TO DO: Reproduce the data from the line with "Given: Click the wishlist heart icon" to the line with "Looking at the screenshot, I should point(940,453).", copying each line exactly.

WORKING DATA:

------------------------------------------------------------------------

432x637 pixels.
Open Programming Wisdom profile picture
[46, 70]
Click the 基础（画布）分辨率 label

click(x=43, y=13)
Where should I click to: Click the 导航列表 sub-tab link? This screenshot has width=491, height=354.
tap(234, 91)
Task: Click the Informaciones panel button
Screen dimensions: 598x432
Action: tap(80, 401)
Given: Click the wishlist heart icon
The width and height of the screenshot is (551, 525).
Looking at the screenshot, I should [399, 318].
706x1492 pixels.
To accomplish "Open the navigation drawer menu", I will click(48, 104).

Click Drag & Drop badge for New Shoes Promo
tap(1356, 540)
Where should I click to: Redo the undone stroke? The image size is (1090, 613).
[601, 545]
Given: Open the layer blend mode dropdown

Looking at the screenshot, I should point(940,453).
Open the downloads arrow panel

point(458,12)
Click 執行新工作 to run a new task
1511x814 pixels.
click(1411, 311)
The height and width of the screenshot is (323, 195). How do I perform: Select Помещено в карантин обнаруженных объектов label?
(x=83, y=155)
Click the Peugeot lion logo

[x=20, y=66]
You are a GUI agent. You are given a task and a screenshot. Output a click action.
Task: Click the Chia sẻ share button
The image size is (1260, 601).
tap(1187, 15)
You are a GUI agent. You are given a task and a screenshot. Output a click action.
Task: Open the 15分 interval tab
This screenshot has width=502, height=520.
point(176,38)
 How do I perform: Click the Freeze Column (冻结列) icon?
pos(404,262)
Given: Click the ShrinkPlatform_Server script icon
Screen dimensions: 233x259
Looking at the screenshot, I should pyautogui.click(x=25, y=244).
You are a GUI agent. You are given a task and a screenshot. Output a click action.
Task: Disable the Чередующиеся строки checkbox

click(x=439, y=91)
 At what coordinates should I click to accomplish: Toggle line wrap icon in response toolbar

------------------------------------------------------------------------

REPLY TO THE TASK:
Given: Click the wishlist heart icon
The width and height of the screenshot is (551, 525).
Looking at the screenshot, I should [399, 318].
706x1492 pixels.
To accomplish "Open the navigation drawer menu", I will click(48, 104).

Click Drag & Drop badge for New Shoes Promo
tap(1356, 540)
Where should I click to: Redo the undone stroke? The image size is (1090, 613).
[601, 545]
Given: Open the layer blend mode dropdown

Looking at the screenshot, I should point(940,453).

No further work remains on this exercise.